## Task directions
Recast the entries below as a Markdown table with the columns Row and Line. Give each non-blank line its own numbered row, and leave out the blank lines.

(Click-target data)
----

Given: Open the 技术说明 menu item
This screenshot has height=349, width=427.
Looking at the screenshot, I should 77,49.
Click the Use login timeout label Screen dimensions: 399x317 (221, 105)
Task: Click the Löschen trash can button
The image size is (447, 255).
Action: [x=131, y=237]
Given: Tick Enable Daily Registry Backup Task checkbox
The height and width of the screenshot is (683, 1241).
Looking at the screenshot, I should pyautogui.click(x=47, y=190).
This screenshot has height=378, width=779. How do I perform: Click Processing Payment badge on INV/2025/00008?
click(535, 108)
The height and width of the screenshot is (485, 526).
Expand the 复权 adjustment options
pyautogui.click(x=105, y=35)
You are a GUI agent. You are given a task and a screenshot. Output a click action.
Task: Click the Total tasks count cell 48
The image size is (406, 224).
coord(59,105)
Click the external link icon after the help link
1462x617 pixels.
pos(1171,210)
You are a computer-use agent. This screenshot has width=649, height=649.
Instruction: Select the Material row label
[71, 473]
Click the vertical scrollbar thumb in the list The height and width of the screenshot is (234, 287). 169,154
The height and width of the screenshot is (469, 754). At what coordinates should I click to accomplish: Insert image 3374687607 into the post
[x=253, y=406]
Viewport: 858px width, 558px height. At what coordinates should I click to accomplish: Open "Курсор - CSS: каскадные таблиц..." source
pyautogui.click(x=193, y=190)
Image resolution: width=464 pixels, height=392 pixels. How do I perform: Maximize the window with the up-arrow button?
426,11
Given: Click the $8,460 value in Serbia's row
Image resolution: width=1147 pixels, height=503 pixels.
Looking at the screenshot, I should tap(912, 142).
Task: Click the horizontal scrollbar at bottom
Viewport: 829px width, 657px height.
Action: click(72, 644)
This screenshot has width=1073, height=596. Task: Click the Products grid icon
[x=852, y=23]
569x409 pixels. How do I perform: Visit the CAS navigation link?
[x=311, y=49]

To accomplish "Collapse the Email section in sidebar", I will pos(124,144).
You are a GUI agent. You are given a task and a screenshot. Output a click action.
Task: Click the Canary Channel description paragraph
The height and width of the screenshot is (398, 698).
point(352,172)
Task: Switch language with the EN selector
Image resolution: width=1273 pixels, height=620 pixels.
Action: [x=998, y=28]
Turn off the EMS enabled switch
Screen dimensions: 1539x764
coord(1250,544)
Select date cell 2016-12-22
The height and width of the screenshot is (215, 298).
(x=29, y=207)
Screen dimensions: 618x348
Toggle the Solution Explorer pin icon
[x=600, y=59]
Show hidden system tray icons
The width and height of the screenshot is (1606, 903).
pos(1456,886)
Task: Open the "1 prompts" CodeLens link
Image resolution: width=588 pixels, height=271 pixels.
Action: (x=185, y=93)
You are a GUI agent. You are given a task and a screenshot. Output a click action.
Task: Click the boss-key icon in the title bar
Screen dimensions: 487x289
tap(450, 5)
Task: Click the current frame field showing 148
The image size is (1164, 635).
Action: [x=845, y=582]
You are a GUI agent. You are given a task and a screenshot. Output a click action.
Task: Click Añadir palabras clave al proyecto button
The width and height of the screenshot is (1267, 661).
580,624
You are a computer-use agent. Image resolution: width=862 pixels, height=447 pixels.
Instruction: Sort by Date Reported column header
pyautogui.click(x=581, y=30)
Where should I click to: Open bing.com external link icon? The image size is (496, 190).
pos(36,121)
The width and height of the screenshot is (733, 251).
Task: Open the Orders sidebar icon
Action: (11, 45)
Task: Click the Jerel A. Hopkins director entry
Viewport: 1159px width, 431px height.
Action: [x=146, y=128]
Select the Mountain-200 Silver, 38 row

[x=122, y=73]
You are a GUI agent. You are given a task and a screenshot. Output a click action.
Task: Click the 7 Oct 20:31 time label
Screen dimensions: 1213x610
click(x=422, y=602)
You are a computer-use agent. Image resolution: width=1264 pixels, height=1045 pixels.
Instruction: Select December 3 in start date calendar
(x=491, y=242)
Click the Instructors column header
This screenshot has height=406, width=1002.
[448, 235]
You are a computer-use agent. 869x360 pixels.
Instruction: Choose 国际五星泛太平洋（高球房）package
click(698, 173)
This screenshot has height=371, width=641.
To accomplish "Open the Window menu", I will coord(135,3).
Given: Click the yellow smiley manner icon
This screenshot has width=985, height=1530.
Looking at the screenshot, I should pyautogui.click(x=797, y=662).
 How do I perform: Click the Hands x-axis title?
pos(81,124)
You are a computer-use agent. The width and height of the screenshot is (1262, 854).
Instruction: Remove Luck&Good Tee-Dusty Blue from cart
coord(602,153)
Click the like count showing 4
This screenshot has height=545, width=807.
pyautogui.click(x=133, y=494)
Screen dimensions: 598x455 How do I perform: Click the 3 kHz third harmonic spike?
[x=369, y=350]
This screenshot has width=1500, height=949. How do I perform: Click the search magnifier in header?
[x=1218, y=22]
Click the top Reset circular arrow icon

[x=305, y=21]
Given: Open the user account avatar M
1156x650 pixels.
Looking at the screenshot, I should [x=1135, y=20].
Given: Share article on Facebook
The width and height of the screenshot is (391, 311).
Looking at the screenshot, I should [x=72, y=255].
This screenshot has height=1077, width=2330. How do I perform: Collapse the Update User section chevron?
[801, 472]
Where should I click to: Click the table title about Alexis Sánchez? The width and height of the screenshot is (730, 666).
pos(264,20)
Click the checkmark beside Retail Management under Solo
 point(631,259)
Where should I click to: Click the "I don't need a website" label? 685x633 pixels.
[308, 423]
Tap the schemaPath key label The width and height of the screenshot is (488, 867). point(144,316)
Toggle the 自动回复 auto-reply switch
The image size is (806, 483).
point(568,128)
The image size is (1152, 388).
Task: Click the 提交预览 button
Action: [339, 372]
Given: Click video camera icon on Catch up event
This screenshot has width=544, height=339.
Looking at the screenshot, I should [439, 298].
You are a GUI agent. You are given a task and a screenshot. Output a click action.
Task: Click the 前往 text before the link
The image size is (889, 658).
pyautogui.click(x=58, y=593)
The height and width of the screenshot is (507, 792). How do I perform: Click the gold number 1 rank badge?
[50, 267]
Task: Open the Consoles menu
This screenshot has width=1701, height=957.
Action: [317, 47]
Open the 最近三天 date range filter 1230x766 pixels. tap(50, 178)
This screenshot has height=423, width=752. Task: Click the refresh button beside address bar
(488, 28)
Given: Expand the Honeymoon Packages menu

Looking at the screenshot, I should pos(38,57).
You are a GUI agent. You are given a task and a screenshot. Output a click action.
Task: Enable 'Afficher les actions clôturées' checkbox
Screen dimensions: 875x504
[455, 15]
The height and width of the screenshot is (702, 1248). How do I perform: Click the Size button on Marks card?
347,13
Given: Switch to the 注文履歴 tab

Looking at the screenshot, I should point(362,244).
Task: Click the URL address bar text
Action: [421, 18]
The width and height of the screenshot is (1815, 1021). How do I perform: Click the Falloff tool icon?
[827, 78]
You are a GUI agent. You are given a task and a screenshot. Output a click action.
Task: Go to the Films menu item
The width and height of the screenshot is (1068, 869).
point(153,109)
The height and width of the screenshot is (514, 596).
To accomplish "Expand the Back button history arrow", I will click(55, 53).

----

## Exercise output
| Row | Line |
|---|---|
| 1 | Given: Open the 技术说明 menu item |
| 2 | This screenshot has height=349, width=427. |
| 3 | Looking at the screenshot, I should 77,49. |
| 4 | Click the Use login timeout label Screen dimensions: 399x317 (221, 105) |
| 5 | Task: Click the Löschen trash can button |
| 6 | The image size is (447, 255). |
| 7 | Action: [x=131, y=237] |
| 8 | Given: Tick Enable Daily Registry Backup Task checkbox |
| 9 | The height and width of the screenshot is (683, 1241). |
| 10 | Looking at the screenshot, I should pyautogui.click(x=47, y=190). |
| 11 | This screenshot has height=378, width=779. How do I perform: Click Processing Payment badge on INV/2025/00008? |
| 12 | click(535, 108) |
| 13 | The height and width of the screenshot is (485, 526). |
| 14 | Expand the 复权 adjustment options |
| 15 | pyautogui.click(x=105, y=35) |
| 16 | You are a GUI agent. You are given a task and a screenshot. Output a click action. |
| 17 | Task: Click the Total tasks count cell 48 |
| 18 | The image size is (406, 224). |
| 19 | coord(59,105) |
| 20 | Click the external link icon after the help link |
| 21 | 1462x617 pixels. |
| 22 | pos(1171,210) |
| 23 | You are a computer-use agent. This screenshot has width=649, height=649. |
| 24 | Instruction: Select the Material row label |
| 25 | [71, 473] |
| 26 | Click the vertical scrollbar thumb in the list The height and width of the screenshot is (234, 287). 169,154 |
| 27 | The height and width of the screenshot is (469, 754). At what coordinates should I click to accomplish: Insert image 3374687607 into the post |
| 28 | [x=253, y=406] |
| 29 | Viewport: 858px width, 558px height. At what coordinates should I click to accomplish: Open "Курсор - CSS: каскадные таблиц..." source |
| 30 | pyautogui.click(x=193, y=190) |
| 31 | Image resolution: width=464 pixels, height=392 pixels. How do I perform: Maximize the window with the up-arrow button? |
| 32 | 426,11 |
| 33 | Given: Click the $8,460 value in Serbia's row |
| 34 | Image resolution: width=1147 pixels, height=503 pixels. |
| 35 | Looking at the screenshot, I should tap(912, 142). |
| 36 | Task: Click the horizontal scrollbar at bottom |
| 37 | Viewport: 829px width, 657px height. |
| 38 | Action: click(72, 644) |
| 39 | This screenshot has width=1073, height=596. Task: Click the Products grid icon |
| 40 | [x=852, y=23] |
| 41 | 569x409 pixels. How do I perform: Visit the CAS navigation link? |
| 42 | [x=311, y=49] |
| 43 | To accomplish "Collapse the Email section in sidebar", I will pos(124,144). |
| 44 | You are a GUI agent. You are given a task and a screenshot. Output a click action. |
| 45 | Task: Click the Canary Channel description paragraph |
| 46 | The height and width of the screenshot is (398, 698). |
| 47 | point(352,172) |
| 48 | Task: Switch language with the EN selector |
| 49 | Image resolution: width=1273 pixels, height=620 pixels. |
| 50 | Action: [x=998, y=28] |
| 51 | Turn off the EMS enabled switch |
| 52 | Screen dimensions: 1539x764 |
| 53 | coord(1250,544) |
| 54 | Select date cell 2016-12-22 |
| 55 | The height and width of the screenshot is (215, 298). |
| 56 | (x=29, y=207) |
| 57 | Screen dimensions: 618x348 |
| 58 | Toggle the Solution Explorer pin icon |
| 59 | [x=600, y=59] |
| 60 | Show hidden system tray icons |
| 61 | The width and height of the screenshot is (1606, 903). |
| 62 | pos(1456,886) |
| 63 | Task: Open the "1 prompts" CodeLens link |
| 64 | Image resolution: width=588 pixels, height=271 pixels. |
| 65 | Action: (x=185, y=93) |
| 66 | You are a GUI agent. You are given a task and a screenshot. Output a click action. |
| 67 | Task: Click the boss-key icon in the title bar |
| 68 | Screen dimensions: 487x289 |
| 69 | tap(450, 5) |
| 70 | Task: Click the current frame field showing 148 |
| 71 | The image size is (1164, 635). |
| 72 | Action: [x=845, y=582] |
| 73 | You are a GUI agent. You are given a task and a screenshot. Output a click action. |
| 74 | Task: Click Añadir palabras clave al proyecto button |
| 75 | The width and height of the screenshot is (1267, 661). |
| 76 | 580,624 |
| 77 | You are a computer-use agent. Image resolution: width=862 pixels, height=447 pixels. |
| 78 | Instruction: Sort by Date Reported column header |
| 79 | pyautogui.click(x=581, y=30) |
| 80 | Where should I click to: Open bing.com external link icon? The image size is (496, 190). |
| 81 | pos(36,121) |
| 82 | The width and height of the screenshot is (733, 251). |
| 83 | Task: Open the Orders sidebar icon |
| 84 | Action: (11, 45) |
| 85 | Task: Click the Jerel A. Hopkins director entry |
| 86 | Viewport: 1159px width, 431px height. |
| 87 | Action: [x=146, y=128] |
| 88 | Select the Mountain-200 Silver, 38 row |
| 89 | [x=122, y=73] |
| 90 | You are a GUI agent. You are given a task and a screenshot. Output a click action. |
| 91 | Task: Click the 7 Oct 20:31 time label |
| 92 | Screen dimensions: 1213x610 |
| 93 | click(x=422, y=602) |
| 94 | You are a computer-use agent. Image resolution: width=1264 pixels, height=1045 pixels. |
| 95 | Instruction: Select December 3 in start date calendar |
| 96 | (x=491, y=242) |
| 97 | Click the Instructors column header |
| 98 | This screenshot has height=406, width=1002. |
| 99 | [448, 235] |
| 100 | You are a computer-use agent. 869x360 pixels. |
| 101 | Instruction: Choose 国际五星泛太平洋（高球房）package |
| 102 | click(698, 173) |
| 103 | This screenshot has height=371, width=641. |
| 104 | To accomplish "Open the Window menu", I will coord(135,3). |
| 105 | Given: Click the yellow smiley manner icon |
| 106 | This screenshot has width=985, height=1530. |
| 107 | Looking at the screenshot, I should pyautogui.click(x=797, y=662). |
| 108 |  How do I perform: Click the Hands x-axis title? |
| 109 | pos(81,124) |
| 110 | You are a computer-use agent. The width and height of the screenshot is (1262, 854). |
| 111 | Instruction: Remove Luck&Good Tee-Dusty Blue from cart |
| 112 | coord(602,153) |
| 113 | Click the like count showing 4 |
| 114 | This screenshot has height=545, width=807. |
| 115 | pyautogui.click(x=133, y=494) |
| 116 | Screen dimensions: 598x455 How do I perform: Click the 3 kHz third harmonic spike? |
| 117 | [x=369, y=350] |
| 118 | This screenshot has width=1500, height=949. How do I perform: Click the search magnifier in header? |
| 119 | [x=1218, y=22] |
| 120 | Click the top Reset circular arrow icon |
| 121 | [x=305, y=21] |
| 122 | Given: Open the user account avatar M |
| 123 | 1156x650 pixels. |
| 124 | Looking at the screenshot, I should [x=1135, y=20]. |
| 125 | Given: Share article on Facebook |
| 126 | The width and height of the screenshot is (391, 311). |
| 127 | Looking at the screenshot, I should [x=72, y=255]. |
| 128 | This screenshot has height=1077, width=2330. How do I perform: Collapse the Update User section chevron? |
| 129 | [801, 472] |
| 130 | Where should I click to: Click the table title about Alexis Sánchez? The width and height of the screenshot is (730, 666). |
| 131 | pos(264,20) |
| 132 | Click the checkmark beside Retail Management under Solo |
| 133 |  point(631,259) |
| 134 | Where should I click to: Click the "I don't need a website" label? 685x633 pixels. |
| 135 | [308, 423] |
| 136 | Tap the schemaPath key label The width and height of the screenshot is (488, 867). point(144,316) |
| 137 | Toggle the 自动回复 auto-reply switch |
| 138 | The image size is (806, 483). |
| 139 | point(568,128) |
| 140 | The image size is (1152, 388). |
| 141 | Task: Click the 提交预览 button |
| 142 | Action: [339, 372] |
| 143 | Given: Click video camera icon on Catch up event |
| 144 | This screenshot has width=544, height=339. |
| 145 | Looking at the screenshot, I should [439, 298]. |
| 146 | You are a GUI agent. You are given a task and a screenshot. Output a click action. |
| 147 | Task: Click the 前往 text before the link |
| 148 | The image size is (889, 658). |
| 149 | pyautogui.click(x=58, y=593) |
| 150 | The height and width of the screenshot is (507, 792). How do I perform: Click the gold number 1 rank badge? |
| 151 | [50, 267] |
| 152 | Task: Open the Consoles menu |
| 153 | This screenshot has width=1701, height=957. |
| 154 | Action: [317, 47] |
| 155 | Open the 最近三天 date range filter 1230x766 pixels. tap(50, 178) |
| 156 | This screenshot has height=423, width=752. Task: Click the refresh button beside address bar |
| 157 | (488, 28) |
| 158 | Given: Expand the Honeymoon Packages menu |
| 159 | Looking at the screenshot, I should pos(38,57). |
| 160 | You are a GUI agent. You are given a task and a screenshot. Output a click action. |
| 161 | Task: Enable 'Afficher les actions clôturées' checkbox |
| 162 | Screen dimensions: 875x504 |
| 163 | [455, 15] |
| 164 | The height and width of the screenshot is (702, 1248). How do I perform: Click the Size button on Marks card? |
| 165 | 347,13 |
| 166 | Given: Switch to the 注文履歴 tab |
| 167 | Looking at the screenshot, I should point(362,244). |
| 168 | Task: Click the URL address bar text |
| 169 | Action: [421, 18] |
| 170 | The width and height of the screenshot is (1815, 1021). How do I perform: Click the Falloff tool icon? |
| 171 | [827, 78] |
| 172 | You are a GUI agent. You are given a task and a screenshot. Output a click action. |
| 173 | Task: Go to the Films menu item |
| 174 | The width and height of the screenshot is (1068, 869). |
| 175 | point(153,109) |
| 176 | The height and width of the screenshot is (514, 596). |
| 177 | To accomplish "Expand the Back button history arrow", I will click(55, 53). |